Metabolism of benzbromarone in man: structures of new oxidative metabolites, 6-hydroxy- and 1″-oxo-benzbromarone, and the enantioselective formation and elimination of 1″-hydroxybenzbromarone

Abstract

1. The uricosuric drug benzbromarone is extensively metabolized in man and two main metabolites are formed: the previously characterized 1″-hydroxybenzbromarone (metabolite M₁) and an arylhydroxybenzbromarone (metabolite M₂) of unknown structure. A dimethyl derivative was isolated from urine after methylation and was characterized by gas chromatography-mass spectrometry (g.l.c.-m.s.) and high resolution nuclear magnetic resonance spectroscopy as 4″-O-methyl-6-methoxybenzbromarone; the structure of M₂ therefore is 6-hydroxybenzbromarone. 2. A minor metabolite was similarly characterized as 1″-oxobenzbromarone by comparison with authentic synthetic samples and is a product of biodegradation and not an artifact derived from the in vitro oxidation of 1″-hydroxybenzbromarone.

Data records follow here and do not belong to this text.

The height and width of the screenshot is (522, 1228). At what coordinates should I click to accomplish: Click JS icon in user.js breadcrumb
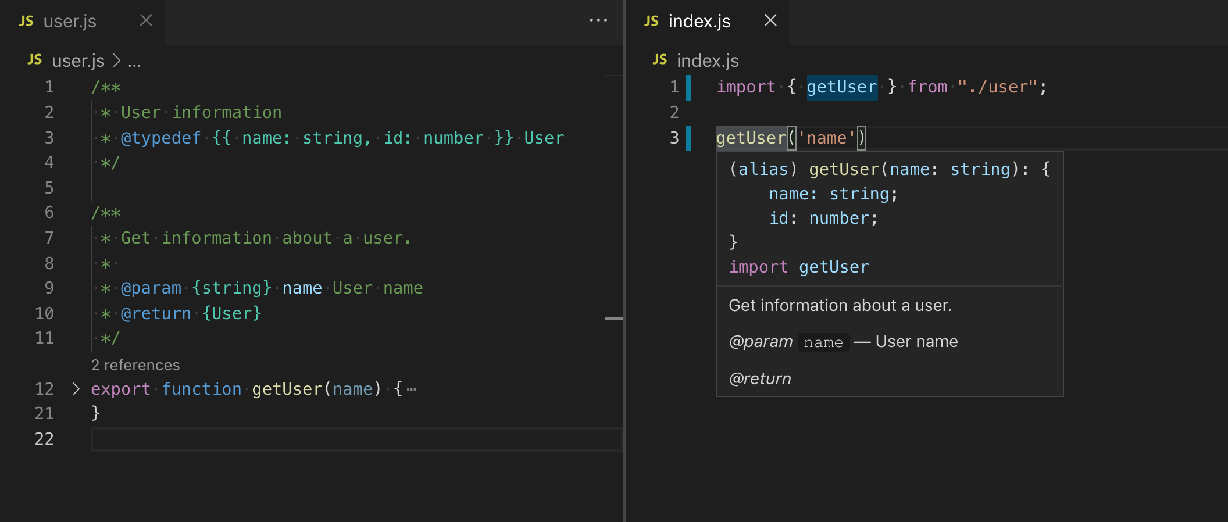(x=35, y=60)
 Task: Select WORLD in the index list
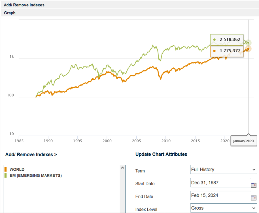tap(17, 170)
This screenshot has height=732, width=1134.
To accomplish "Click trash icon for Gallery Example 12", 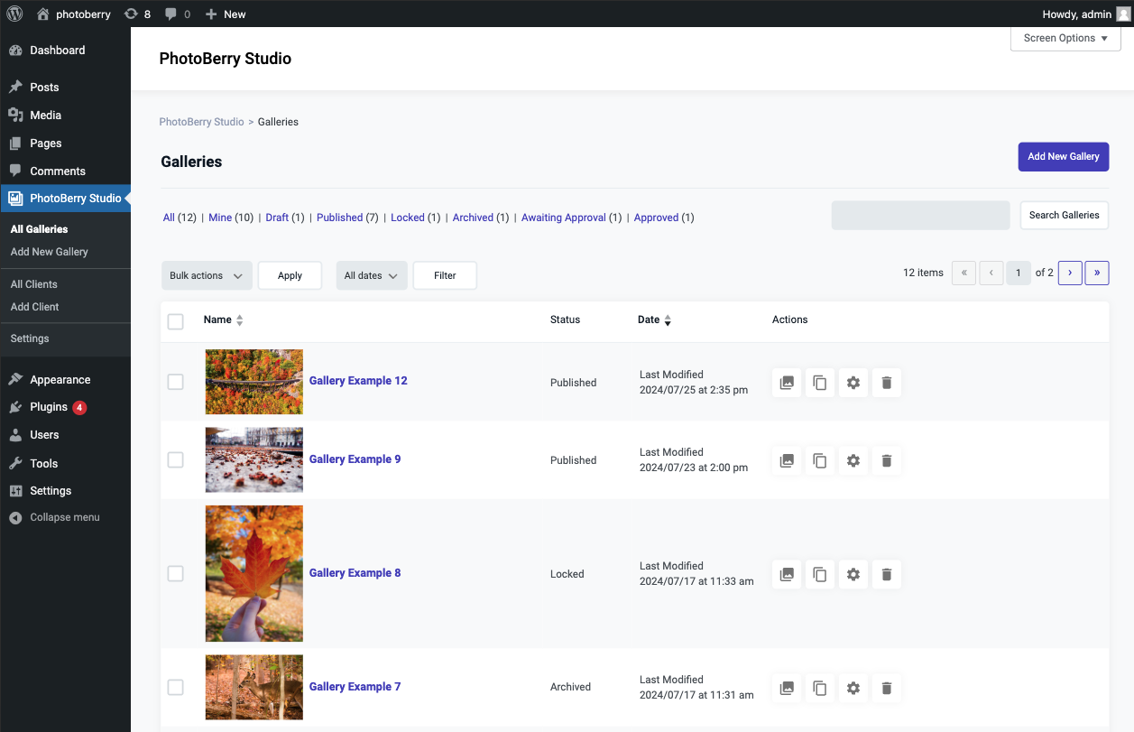I will tap(887, 383).
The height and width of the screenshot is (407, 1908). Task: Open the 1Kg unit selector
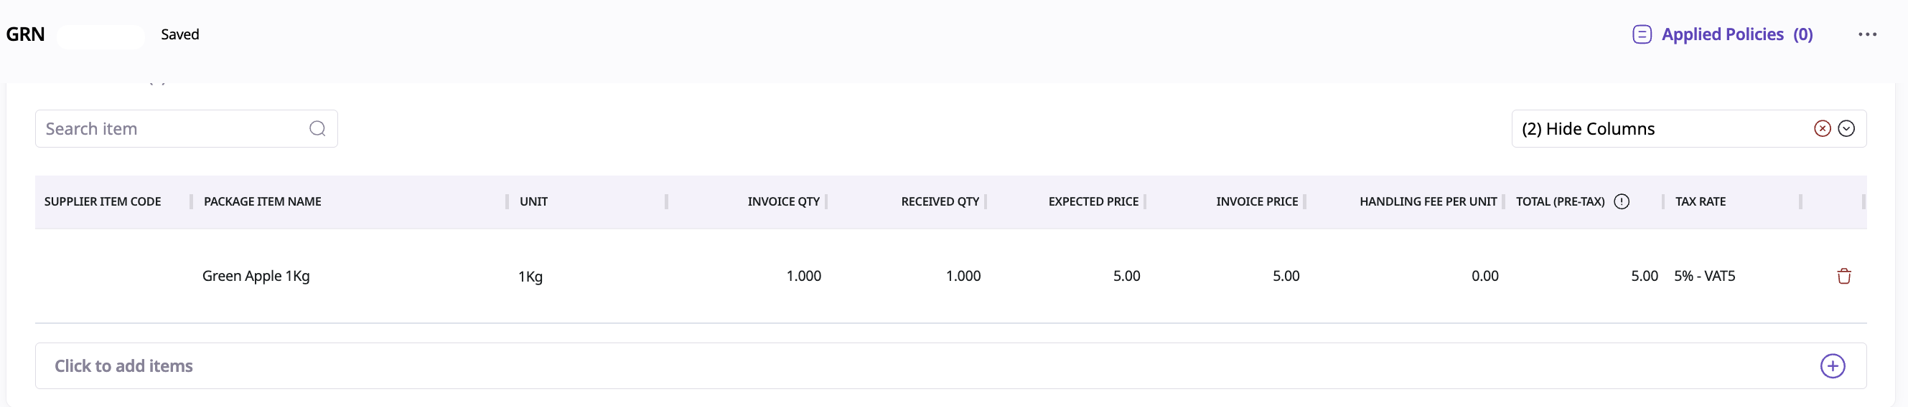coord(530,277)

Further minor metabolites were detected and were provisionally characterized by g.l.c.-m.s. after derivatization and include: 2″-hydroxybenzbromarone (an isomer of 1″-hydroxybenzbromarone); 1″,6-dihydroxybenzbromarone; dihydroxy-aryl-benzbromarone; and two structure isomers of 6-hydroxybenzbromarone. Debrominated metabolites were not detectable. 3. Benzbromarone is hydroxylated in vivo at the prochiral centre C1″to 1″-hydroxybenzbromarone; analysis of 1″-hydroxybenzbromarone from plasma and urine extracts by h.p.l.c. using a chiral column revealed that two peaks were eluted which showed a mean enantiomeric ratio of 2.1 for plasma and 7.3 for urine; these data demonstrate that the formation and elimination of this metabolite is enantioselective; the absolute configuration of the 1″-chiral centre is presently unknown.